The headlights behind them grew. Eight seconds. Twelve. The gap closed with mechanical inevitability. Dorian took the next curve at seventy-three miles per hour, the SUV’s chassis groaning as the tires bit into the shoulder. Max made a small sound, and Cassidy wrapped her arm across his chest, bracing him.
The pursuing vehicle took the same curve at eighty.
“They’re going to try a pit,” Dorian said. “I’ve got maybe ninety seconds before they get the angle.”
“Do it,” Alexander said.
Dorian didn’t ask for clarification. He killed the headlights. The cabin plunged into darkness, and Cassidy felt the sudden acceleration press her into the seat. The SUV dropped off the highway onto a gravel service road, the transition a violent shudder that rattled her teeth. Max cried out, and she pulled him flat against the seat, covering his head with her arms.
Outside, the world became a blur of dust and night and the roar of the engine.
Dorian drove blind. He drove by memory, by the angle of the ruts beneath the tires, by the instinct of a man who had spent fifteen years navigating terrain that didn’t want him to survive. The gravel gave way to dirt. The dirt gave way to something rougher, and the SUV bucked like a living thing.
“Lost them for a second,” Dorian said. “But the drone is still up top. They’ll reacquire in about—”
The collision came from the driver’s side.
Metal screamed. The SUV spun, and Cassidy felt the world rotate around her, her arm still locked around Max, her body a cage of bone and muscle that she refused to let break. Something hit her shoulder — the door, the seat, the roof, she couldn’t tell. Glass spiderwebbed. June screamed, a single sharp note cut short as the vehicle came to a rest at a forty-degree angle, nose buried in something that had stopped them cold.
Silence.
Then the ticking of the engine. The drip of fluid. Max’s breathing, ragged and wet against her neck.
“Everyone sound off,” Alexander said. His voice was level. Controlled. The voice of a man who had already factored in the crash and moved past it.
“Here,” Cassidy said. “Max is with me. He’s scared but he’s whole.”
“I’m okay,” Max said. It came out thin, but it came out.
“June?” Alexander said.
A pause. Then, from the other side of the wreckage: “I think my wrist is broken. I can move, though.”
“Dorian?”
The driver’s seat was empty. The door hung open, and cold air poured in. Cassidy’s heart seized, and then she saw movement in the dark — Dorian, on his feet, circling the rear of the SUV with a compact tool in his hand.
“We lost the axle,” he said. “Rear left. We’re not driving anywhere tonight.”
“The drone?” Alexander asked.
“Still up. They know where we stopped.”
Alexander didn’t curse. He didn’t hit the dashboard. He looked out the shattered window at the shape that loomed against the moonless sky — a motel, long abandoned, its sign dangling by one chain, its windows dark and empty.

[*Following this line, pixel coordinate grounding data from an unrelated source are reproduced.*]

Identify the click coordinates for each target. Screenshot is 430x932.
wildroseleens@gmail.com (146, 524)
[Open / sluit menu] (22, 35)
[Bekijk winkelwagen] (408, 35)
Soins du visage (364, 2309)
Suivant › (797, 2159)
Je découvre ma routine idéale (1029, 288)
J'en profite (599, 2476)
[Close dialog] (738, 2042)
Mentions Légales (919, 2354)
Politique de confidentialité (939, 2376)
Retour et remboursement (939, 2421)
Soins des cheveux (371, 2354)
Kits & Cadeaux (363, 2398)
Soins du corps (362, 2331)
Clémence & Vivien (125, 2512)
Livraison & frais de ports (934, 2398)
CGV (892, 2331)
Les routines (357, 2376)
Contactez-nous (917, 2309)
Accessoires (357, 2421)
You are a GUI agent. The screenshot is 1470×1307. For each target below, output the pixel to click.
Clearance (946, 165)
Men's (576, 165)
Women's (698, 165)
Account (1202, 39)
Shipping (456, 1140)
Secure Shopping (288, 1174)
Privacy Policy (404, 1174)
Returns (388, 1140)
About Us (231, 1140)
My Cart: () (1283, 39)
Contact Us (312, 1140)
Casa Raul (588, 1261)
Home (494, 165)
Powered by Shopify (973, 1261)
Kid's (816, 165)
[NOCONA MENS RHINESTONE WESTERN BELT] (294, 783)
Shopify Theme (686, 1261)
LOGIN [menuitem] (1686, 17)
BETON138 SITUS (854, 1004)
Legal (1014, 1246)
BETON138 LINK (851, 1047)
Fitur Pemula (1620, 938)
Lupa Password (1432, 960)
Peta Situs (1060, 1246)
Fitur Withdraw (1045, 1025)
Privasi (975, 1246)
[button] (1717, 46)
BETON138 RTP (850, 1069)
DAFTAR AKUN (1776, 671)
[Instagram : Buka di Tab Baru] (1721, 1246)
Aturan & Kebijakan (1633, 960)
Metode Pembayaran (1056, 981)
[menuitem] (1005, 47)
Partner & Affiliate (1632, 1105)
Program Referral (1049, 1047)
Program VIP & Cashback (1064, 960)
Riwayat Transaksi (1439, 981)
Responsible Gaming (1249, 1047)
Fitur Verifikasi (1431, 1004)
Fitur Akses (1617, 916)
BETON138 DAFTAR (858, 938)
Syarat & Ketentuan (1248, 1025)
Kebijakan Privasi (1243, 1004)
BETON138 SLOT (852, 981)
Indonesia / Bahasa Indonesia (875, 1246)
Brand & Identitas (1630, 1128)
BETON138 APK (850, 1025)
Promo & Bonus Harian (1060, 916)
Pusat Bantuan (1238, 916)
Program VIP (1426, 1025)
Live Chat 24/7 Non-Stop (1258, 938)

“Get everyone inside,” he said. “Room 12. Back corner. No lights.”
They moved.
The motel smelled of rot and copper. The carpet squelched underfoot, and the walls bore the dark blooms of old water damage. Cassidy pulled Max down the hallway, his hand cold in hers, while June followed with her injured wrist cradled against her chest. Dorian brought up the rear, closing each door they passed, checking the lock on the emergency exit with a practiced flick of his wrist.
Room 12 was a box. Two beds, a dresser, a bolted-down television that had been smashed years ago. The curtains were heavy with dust, but they covered the windows completely. Dorian pulled them closed, then checked the bathroom, the closet, the space under the bed.
“Clear,” he said.
Alexander stood by the window, holding the curtain open a fraction of an inch, watching the dark. “They’ll be here in fifteen minutes. Maybe less.”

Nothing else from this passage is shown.